Song Meaning
The lyrics paint a picture of a love that's been shut out, symbolized by a "closed window" and "foggy glass," preventing any entry into dreams. The narrator feels irrevocably disconnected, observing a "white ship with purple sails" that represents their love sailing away into oblivion. This imagery establishes a tone of melancholic resignation and distance.
The core tension lies in the finality of separation and the narrator's acceptance of it. The line "You told me before you disappeared, Don't come with me" highlights a decisive rejection. The narrator acknowledges that this separation will lead to the "withering of love" and ultimately, denial, suggesting a painful but inevitable decay of the relationship.
A striking, almost alchemical image emerges with "Make yeast in the soil / With alkaline leaves." This suggests an attempt to create something new or preserve something from decay, even in a "lost life" where "no one wins." The contrast between the natural, organic imagery of soil and leaves and the idea of making yeast hints at a desperate, perhaps futile, effort to find a solution or a new beginning amidst inevitable loss.
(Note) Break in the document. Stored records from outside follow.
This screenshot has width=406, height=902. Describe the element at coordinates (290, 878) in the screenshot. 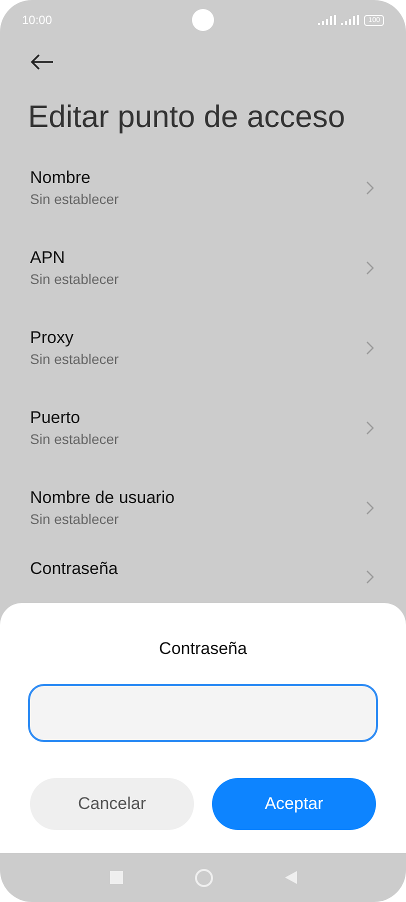

I see `back-triangle-icon` at that location.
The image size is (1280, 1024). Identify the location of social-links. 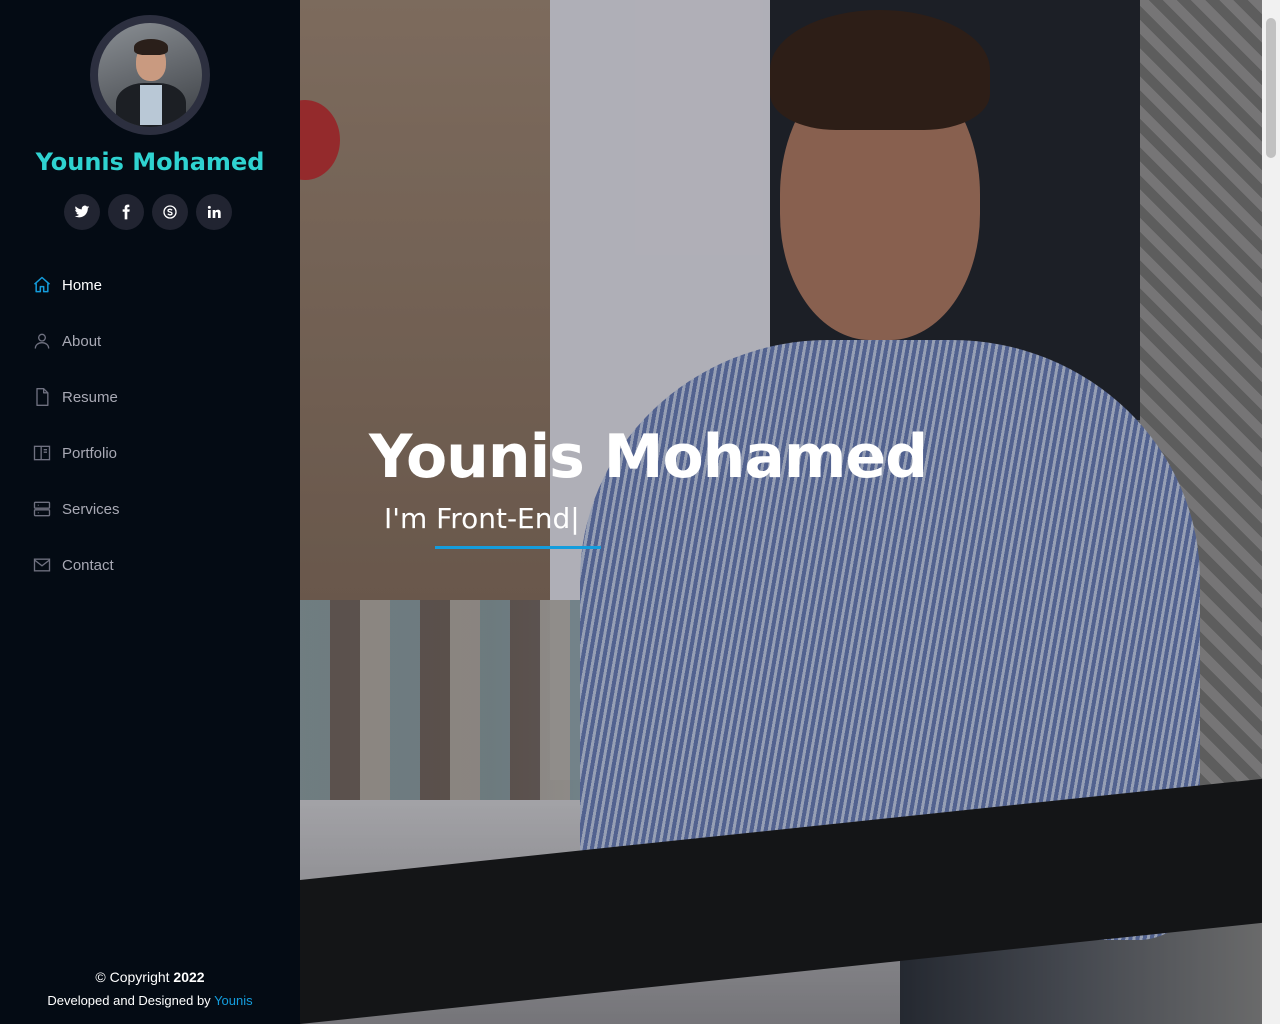
(148, 212).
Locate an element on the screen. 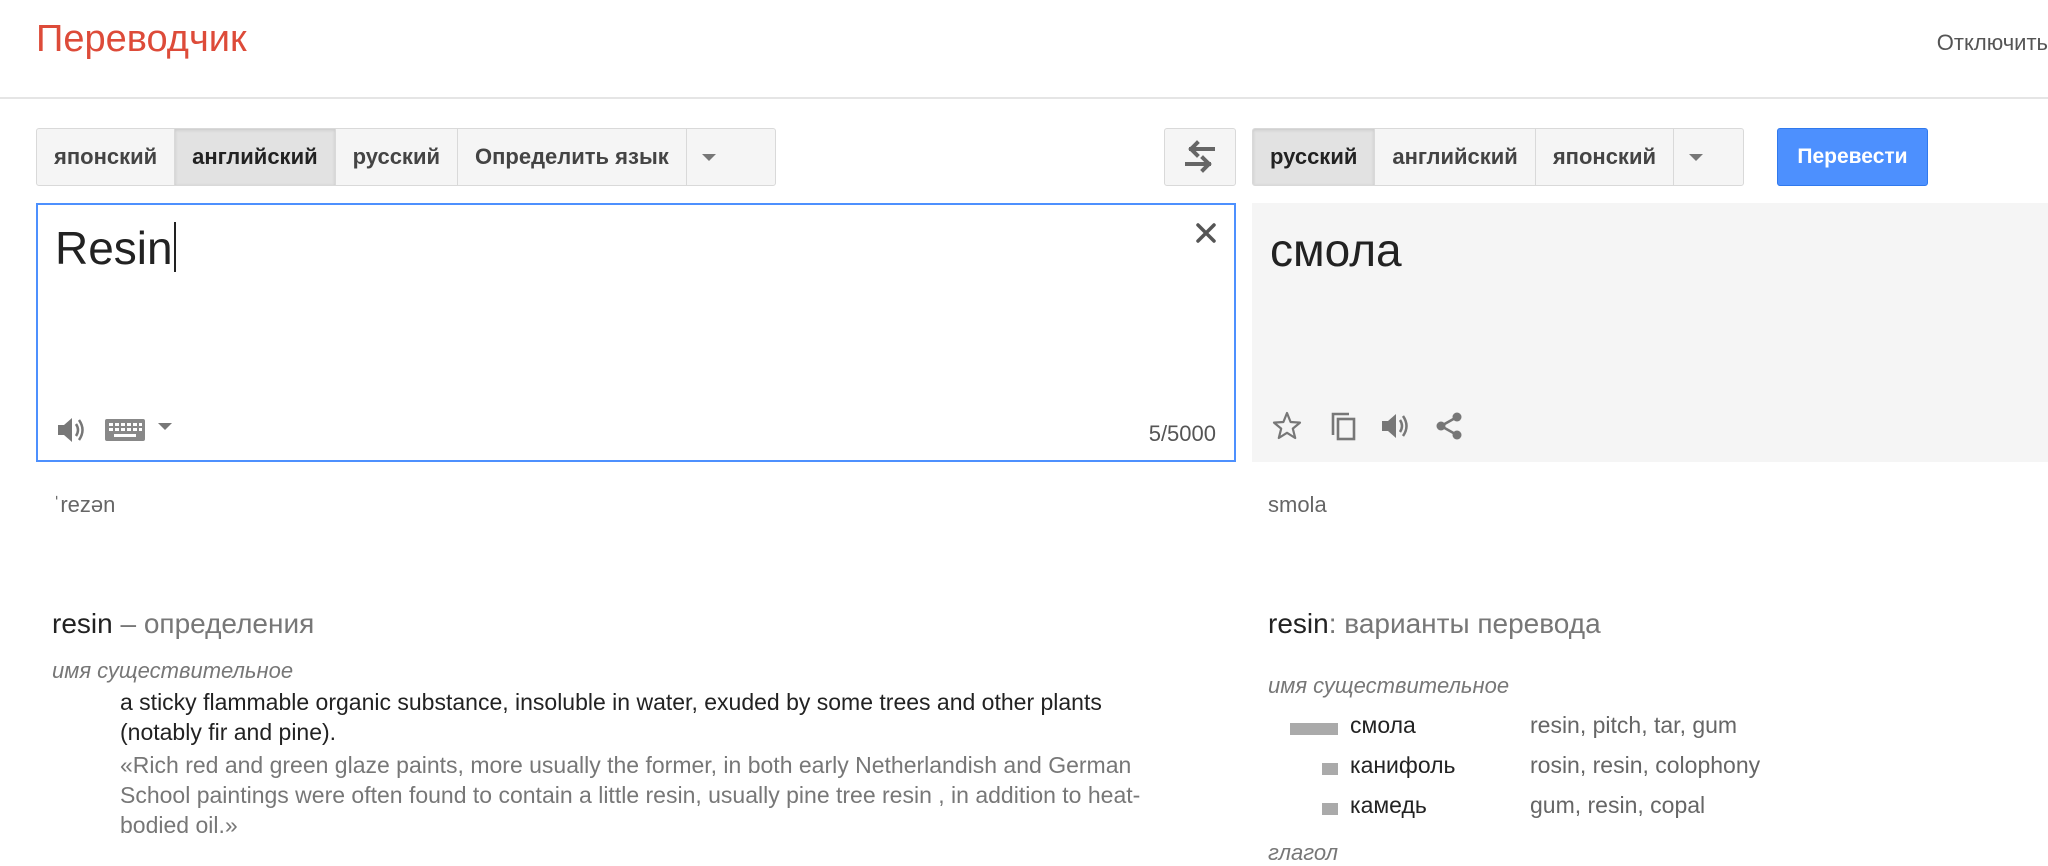 The height and width of the screenshot is (866, 2048). swap-icon is located at coordinates (1200, 156).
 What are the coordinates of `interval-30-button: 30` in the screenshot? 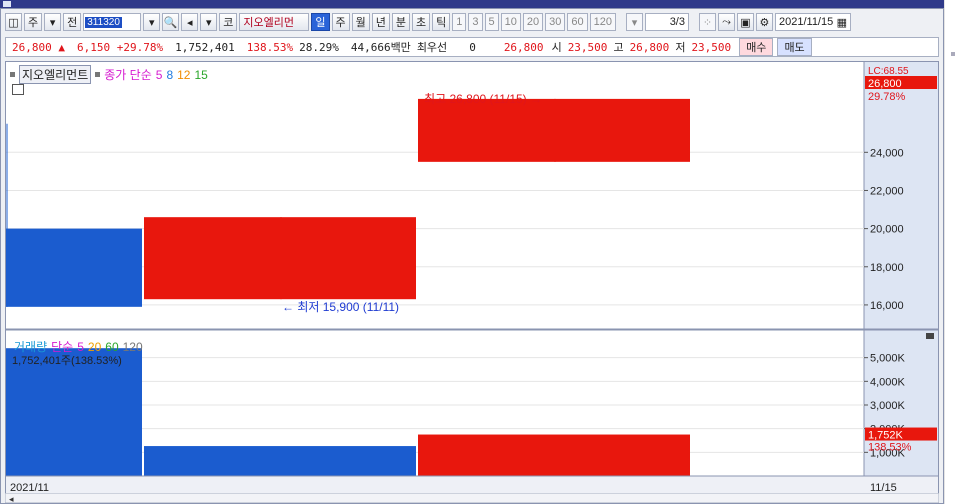 It's located at (556, 22).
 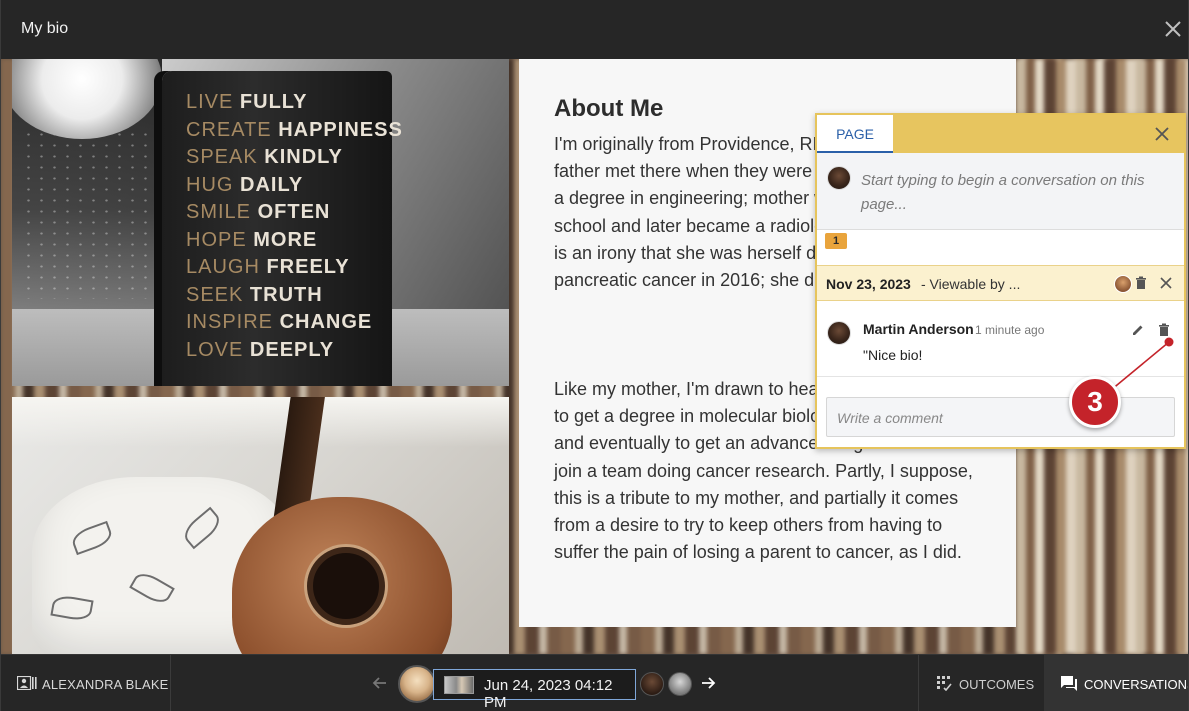 What do you see at coordinates (222, 212) in the screenshot?
I see `quote-word: SMILE` at bounding box center [222, 212].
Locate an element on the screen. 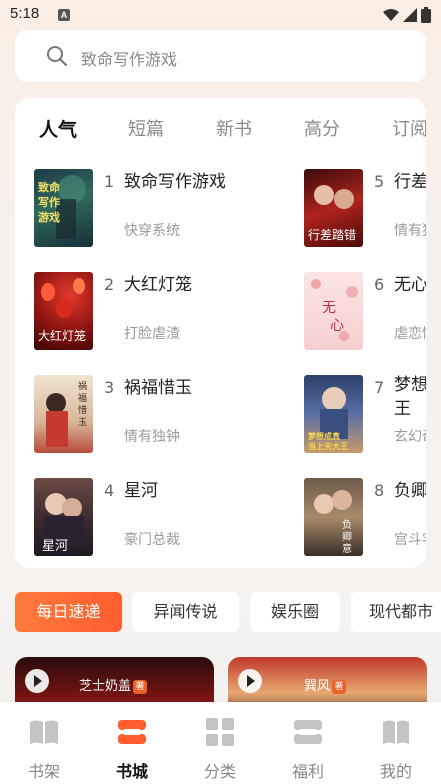 The height and width of the screenshot is (784, 441). book-item-1: 致命 写作 游戏 1 致命写作游戏 快穿系统 is located at coordinates (164, 209).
The narrator's final offering of "anise and date honey" to "melt your bitterness / And don't forget me" is a poignant gesture of enduring affection despite the separation. The closing lines, "And if night has caught you / And love is late / The deepest darkness is before the dawn," offer a glimmer of hope, suggesting that even in the darkest moments of separation and despair, a new beginning might be possible, though the immediate feeling is one of profound, lingering sadness.